There are a rich array of sensory pleasures to be found in the writing process, which take on different meanings for different people and at different points in careers. They can also, I will argue, be squeezed out by other factors which shape what and how we write. In fact this is the norm rather than the exception.
But if we practice naming these experiences, identifying them when they occur, it comes to be easier to recognise and value them. It makes lingering easier, both in terms of justifying it when our to-do list calls to us and allowing the impulse to arise in the first place. To intellectually linger requires making space in which the continual flow of demands can ease, if not be entirely interrupted. This might be taking a book and a notepad to a coffee shop near your office, leaving laptop and phone behind. It might be taking the risk of approaching a speaker at a workshop, in order to voice the ideas which their talk provoked in you. It might be contacting a former collaborator who you now see far too infrequently, in order to suggest catching up via Zoom with no set agenda.
If there is an agenda it ceases to be lingering. It might be that a project or collaboration frames the interaction, with the intention to explore something you might do together in future. But it is possible to linger within the interaction, finding space to enjoy the engagement through which projects might unfold in the future, as opposed to defining your meeting in terms of what it should produce.

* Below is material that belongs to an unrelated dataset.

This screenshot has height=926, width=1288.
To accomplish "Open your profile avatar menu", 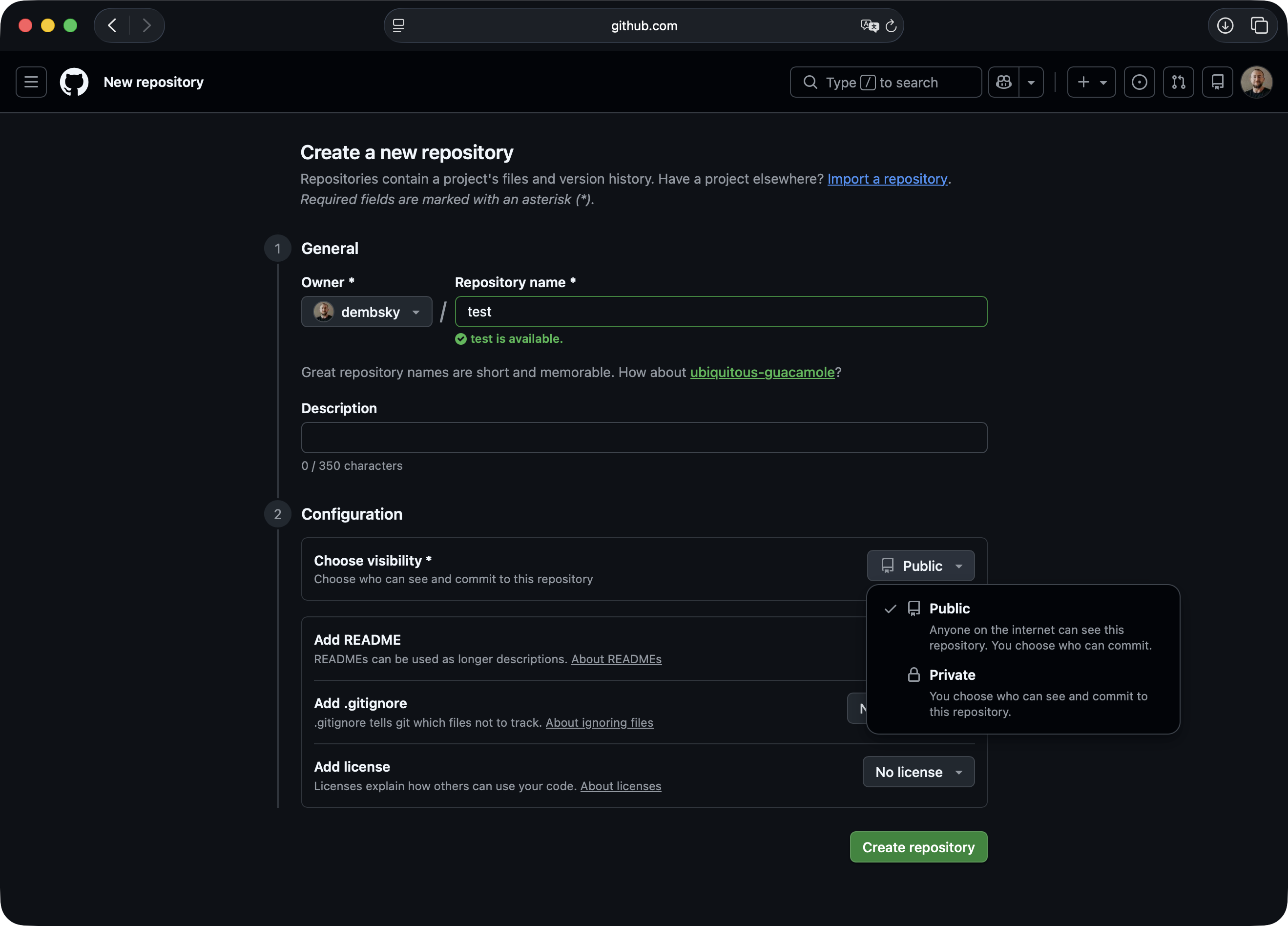I will pyautogui.click(x=1256, y=82).
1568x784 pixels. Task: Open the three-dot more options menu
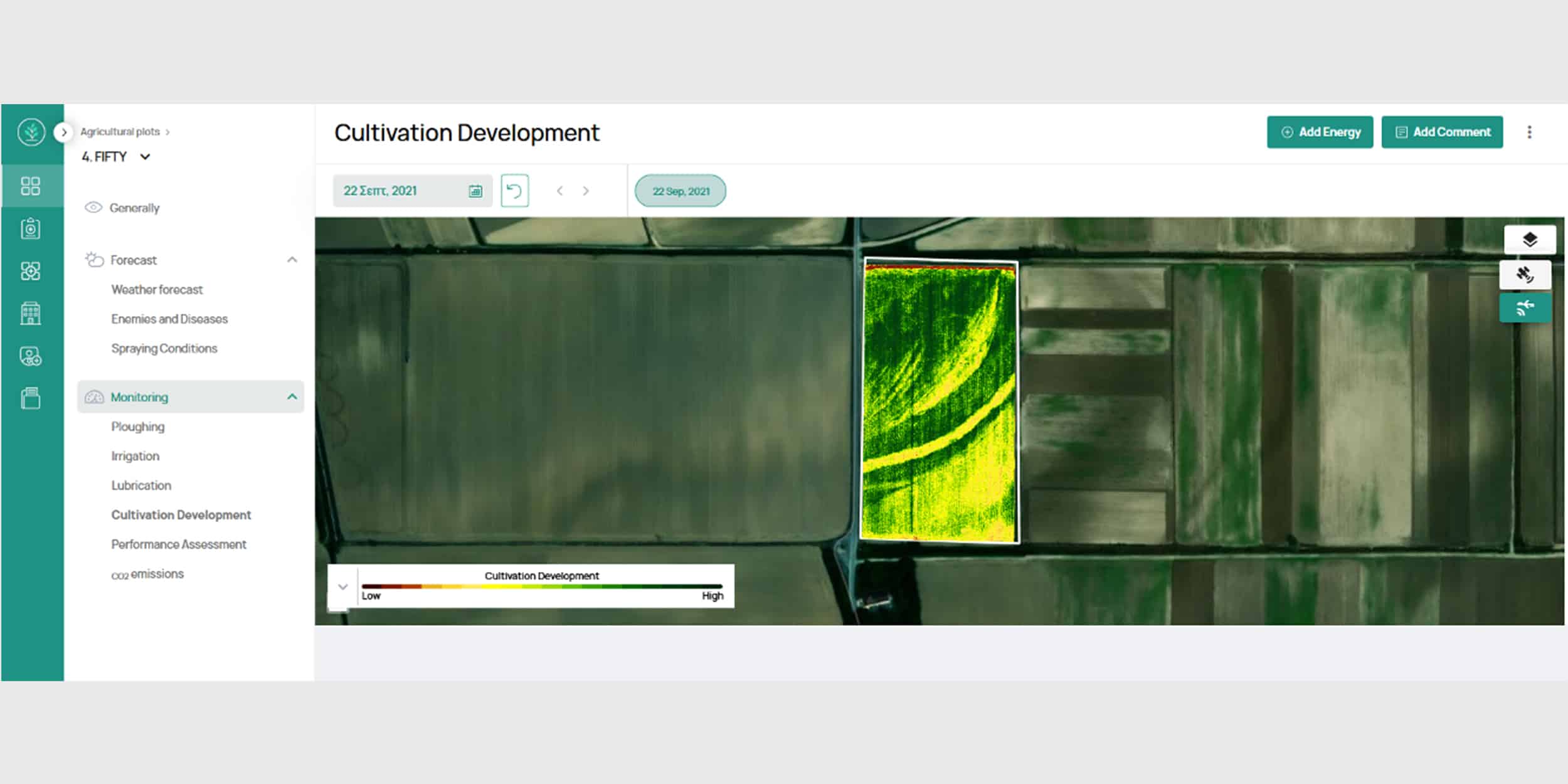[x=1529, y=132]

Obviously this is more difficult to achieve in practice than it is to opine about in a blog post. If you’re rushing from one commitment to the next it can be extraordinarily difficult to find time to write, let alone savour the ‘feel of the ideas’ you encounter in your writing. If it feels like a continual struggle to find any sustained time for writing, then lingering in the way I’m describing can feel like an unfathomable indulgence: a distraction from both the important and the urgent.
The suggestion frequently made in writing manuals and workshops that academics should not wait for the perfect time to write is certainly correct from a practical perspective. If you can only write on those occasions when it’s possible to block out sustained periods of time freed from other interruptions, then writing will inevitably be confined to summer and sabbaticals at best. But writing in the gaps can also be a stultifying experience, in which the size of the thoughts you think and the ideas you express is curtailed to match the limitations of the time and space available to you.
Writing in the gaps can be a pragmatic adaptation if undertaken in a careful way. It can also be a creative choice if undertaken in a reflective way. But if not embraced with care and reflection it can lead to a shrinking of creative horizons, with rushed writing undertaken in odd moments leading to odd writing marked by a rushed quality.
This is why I believe reflection is so crucial to academic writing: not just reflection on what we write, but on how and why we write. There is nothing intrinsic to how you write which dictates which outcome you will experience. It is unhelpful to imagine there is a right way of approaching your writing, which others have already found but which feels frustratingly beyond your grasp. What is right for you will not be right for someone else. What is right for you at a particular point in your career, or even your week, might not be right for you at another point in time. The key is developing awareness of when you experience those sensory pleasures of ideas that Mills and Elbow describe, and creating conditions where you can linger with them, even if only briefly, amid the demands of academic life.